- **Exercise**: Would you please copy every line below that includes the string "link"?
*** Exercise data ***
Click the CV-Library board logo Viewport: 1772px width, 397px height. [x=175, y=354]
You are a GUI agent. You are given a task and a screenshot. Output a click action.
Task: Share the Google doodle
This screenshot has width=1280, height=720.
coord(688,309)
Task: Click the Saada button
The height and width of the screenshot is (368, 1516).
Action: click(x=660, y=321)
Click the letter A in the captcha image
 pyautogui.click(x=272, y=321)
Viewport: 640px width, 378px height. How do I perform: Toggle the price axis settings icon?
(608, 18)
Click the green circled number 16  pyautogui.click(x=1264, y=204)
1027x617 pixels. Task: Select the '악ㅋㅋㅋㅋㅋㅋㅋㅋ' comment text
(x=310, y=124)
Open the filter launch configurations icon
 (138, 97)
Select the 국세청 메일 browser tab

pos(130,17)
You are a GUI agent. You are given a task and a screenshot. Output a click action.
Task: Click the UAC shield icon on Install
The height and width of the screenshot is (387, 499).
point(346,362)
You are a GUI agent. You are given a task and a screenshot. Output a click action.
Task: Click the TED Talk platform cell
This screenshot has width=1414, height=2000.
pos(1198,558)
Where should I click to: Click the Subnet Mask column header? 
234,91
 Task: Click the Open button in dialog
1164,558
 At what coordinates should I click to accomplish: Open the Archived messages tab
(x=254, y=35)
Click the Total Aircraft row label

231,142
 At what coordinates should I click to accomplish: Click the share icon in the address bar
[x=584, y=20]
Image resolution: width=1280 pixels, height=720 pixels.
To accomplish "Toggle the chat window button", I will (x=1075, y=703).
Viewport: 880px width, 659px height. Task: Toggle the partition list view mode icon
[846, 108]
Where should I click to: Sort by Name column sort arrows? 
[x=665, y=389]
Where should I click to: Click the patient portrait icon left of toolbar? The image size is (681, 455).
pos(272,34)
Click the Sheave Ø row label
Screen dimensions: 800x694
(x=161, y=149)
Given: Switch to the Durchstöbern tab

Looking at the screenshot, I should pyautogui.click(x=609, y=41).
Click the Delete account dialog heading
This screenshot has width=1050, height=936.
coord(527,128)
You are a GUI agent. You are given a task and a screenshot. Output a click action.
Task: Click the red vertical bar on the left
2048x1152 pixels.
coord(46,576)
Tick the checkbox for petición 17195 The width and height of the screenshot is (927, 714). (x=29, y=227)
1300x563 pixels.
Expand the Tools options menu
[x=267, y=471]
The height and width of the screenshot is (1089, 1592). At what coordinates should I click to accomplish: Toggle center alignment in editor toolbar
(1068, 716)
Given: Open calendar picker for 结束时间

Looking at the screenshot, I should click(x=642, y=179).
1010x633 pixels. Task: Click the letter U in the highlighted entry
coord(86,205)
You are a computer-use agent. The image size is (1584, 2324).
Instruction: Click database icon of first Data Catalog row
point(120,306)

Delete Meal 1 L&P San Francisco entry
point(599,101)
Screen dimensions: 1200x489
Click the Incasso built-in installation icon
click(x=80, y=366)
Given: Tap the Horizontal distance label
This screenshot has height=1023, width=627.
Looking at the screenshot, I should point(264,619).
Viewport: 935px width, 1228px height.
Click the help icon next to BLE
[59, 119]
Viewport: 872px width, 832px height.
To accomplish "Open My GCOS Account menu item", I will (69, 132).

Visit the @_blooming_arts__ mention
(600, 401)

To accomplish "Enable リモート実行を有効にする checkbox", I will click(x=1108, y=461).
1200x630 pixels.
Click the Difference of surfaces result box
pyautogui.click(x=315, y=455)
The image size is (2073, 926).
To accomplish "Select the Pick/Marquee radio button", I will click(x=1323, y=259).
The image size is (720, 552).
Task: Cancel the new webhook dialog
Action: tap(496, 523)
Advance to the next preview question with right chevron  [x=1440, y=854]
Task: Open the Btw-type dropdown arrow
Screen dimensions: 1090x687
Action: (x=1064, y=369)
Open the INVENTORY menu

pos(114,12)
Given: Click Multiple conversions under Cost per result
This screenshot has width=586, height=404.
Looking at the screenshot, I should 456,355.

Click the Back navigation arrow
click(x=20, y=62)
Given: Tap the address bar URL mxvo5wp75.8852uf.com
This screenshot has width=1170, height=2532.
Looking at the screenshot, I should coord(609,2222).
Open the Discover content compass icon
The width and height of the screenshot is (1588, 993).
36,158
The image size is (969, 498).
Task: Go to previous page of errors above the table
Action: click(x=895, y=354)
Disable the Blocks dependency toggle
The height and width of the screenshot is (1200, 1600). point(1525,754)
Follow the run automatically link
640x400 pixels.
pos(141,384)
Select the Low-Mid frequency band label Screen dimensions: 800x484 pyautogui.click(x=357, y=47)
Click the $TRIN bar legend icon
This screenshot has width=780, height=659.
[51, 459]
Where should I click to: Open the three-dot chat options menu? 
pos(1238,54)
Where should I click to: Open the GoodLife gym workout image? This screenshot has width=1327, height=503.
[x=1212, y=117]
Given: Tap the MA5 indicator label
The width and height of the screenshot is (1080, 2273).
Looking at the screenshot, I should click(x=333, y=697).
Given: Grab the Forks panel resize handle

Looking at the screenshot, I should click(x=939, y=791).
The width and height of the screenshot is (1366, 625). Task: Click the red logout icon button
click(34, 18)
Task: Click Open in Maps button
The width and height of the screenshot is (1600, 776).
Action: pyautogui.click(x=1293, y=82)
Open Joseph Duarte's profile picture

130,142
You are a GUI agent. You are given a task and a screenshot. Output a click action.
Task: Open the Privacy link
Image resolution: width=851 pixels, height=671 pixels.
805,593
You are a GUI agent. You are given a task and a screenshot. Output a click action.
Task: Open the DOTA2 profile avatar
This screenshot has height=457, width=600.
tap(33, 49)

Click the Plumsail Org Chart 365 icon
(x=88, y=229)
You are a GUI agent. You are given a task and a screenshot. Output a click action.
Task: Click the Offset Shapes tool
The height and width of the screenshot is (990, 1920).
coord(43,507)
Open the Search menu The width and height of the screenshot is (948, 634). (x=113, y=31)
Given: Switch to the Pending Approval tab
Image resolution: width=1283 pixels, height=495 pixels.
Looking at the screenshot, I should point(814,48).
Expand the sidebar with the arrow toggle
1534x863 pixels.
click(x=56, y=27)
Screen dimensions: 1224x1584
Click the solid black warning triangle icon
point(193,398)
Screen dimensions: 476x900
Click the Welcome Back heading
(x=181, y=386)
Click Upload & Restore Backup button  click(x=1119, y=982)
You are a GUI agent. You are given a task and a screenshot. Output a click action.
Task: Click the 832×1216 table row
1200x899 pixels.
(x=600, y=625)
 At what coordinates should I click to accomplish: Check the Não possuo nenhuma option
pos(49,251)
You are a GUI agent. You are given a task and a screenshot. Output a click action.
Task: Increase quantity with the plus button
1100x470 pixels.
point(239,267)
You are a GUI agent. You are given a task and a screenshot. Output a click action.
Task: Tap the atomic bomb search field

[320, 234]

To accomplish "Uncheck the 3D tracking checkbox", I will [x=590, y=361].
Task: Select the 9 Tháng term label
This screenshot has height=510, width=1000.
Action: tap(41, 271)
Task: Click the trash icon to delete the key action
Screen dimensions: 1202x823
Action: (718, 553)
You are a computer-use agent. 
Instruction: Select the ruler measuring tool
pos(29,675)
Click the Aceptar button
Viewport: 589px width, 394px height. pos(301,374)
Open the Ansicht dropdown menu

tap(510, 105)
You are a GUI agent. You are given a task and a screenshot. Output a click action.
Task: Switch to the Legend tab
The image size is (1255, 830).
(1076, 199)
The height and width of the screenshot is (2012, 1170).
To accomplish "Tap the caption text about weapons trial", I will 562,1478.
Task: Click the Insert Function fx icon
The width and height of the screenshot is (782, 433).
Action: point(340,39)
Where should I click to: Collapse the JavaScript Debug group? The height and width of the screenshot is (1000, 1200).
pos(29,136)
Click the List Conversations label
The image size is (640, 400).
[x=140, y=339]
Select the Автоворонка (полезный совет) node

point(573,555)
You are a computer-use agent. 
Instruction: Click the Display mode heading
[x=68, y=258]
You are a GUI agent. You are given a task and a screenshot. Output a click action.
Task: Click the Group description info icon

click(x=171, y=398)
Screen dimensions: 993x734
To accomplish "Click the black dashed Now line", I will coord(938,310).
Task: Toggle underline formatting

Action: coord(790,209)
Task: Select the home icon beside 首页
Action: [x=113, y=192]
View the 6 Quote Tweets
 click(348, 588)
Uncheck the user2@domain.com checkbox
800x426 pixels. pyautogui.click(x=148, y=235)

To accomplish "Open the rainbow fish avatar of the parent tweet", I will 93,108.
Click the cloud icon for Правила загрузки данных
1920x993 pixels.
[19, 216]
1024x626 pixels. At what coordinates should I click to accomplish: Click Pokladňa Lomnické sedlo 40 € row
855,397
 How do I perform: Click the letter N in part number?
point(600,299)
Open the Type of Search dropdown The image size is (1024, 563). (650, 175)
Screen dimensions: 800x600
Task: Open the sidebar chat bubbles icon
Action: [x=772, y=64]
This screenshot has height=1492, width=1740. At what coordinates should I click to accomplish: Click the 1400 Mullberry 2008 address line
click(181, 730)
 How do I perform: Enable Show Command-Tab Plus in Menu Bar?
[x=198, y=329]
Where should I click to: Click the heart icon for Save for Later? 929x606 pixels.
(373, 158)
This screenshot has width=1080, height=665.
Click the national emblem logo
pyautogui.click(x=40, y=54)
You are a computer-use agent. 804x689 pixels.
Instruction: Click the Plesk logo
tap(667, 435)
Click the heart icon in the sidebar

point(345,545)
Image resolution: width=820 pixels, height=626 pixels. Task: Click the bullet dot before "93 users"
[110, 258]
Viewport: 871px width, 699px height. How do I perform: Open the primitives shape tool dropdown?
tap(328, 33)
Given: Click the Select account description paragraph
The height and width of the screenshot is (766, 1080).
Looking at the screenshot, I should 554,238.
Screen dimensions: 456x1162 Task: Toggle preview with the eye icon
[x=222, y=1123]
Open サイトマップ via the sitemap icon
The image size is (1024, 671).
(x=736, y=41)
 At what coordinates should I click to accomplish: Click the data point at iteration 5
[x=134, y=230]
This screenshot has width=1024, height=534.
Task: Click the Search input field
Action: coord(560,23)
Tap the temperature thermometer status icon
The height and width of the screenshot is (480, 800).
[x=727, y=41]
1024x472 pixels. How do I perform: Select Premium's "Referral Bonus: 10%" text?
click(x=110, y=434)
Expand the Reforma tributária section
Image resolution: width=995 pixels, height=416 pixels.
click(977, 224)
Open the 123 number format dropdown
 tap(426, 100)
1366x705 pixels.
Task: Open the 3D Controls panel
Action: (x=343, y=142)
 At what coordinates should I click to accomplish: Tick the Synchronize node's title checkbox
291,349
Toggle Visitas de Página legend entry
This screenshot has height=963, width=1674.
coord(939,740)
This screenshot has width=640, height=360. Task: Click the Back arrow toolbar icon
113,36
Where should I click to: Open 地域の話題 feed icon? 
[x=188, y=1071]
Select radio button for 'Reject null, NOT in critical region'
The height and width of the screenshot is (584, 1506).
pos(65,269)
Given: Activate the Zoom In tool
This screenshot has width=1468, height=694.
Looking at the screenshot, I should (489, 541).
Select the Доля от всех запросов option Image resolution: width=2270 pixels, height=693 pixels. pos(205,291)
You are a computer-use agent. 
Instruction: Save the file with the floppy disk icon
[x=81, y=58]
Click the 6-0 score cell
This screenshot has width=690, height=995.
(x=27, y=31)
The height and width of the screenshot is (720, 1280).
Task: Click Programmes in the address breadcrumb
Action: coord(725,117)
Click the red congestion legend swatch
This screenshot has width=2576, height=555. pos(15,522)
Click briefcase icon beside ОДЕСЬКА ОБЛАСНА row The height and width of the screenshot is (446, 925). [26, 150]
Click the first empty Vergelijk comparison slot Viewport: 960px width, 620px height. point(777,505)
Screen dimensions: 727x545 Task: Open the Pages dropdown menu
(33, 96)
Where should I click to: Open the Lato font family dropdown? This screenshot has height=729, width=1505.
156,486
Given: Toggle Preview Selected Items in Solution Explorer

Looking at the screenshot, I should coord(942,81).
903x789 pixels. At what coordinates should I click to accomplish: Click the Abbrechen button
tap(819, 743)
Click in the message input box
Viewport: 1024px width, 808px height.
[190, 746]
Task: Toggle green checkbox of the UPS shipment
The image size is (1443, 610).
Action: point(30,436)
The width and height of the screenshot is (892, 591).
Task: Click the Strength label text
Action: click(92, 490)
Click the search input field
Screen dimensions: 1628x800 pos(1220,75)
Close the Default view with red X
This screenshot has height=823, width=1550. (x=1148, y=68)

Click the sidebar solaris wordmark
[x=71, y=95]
***
- **Task solution**:
Follow the run automatically link
Task: Open the Privacy link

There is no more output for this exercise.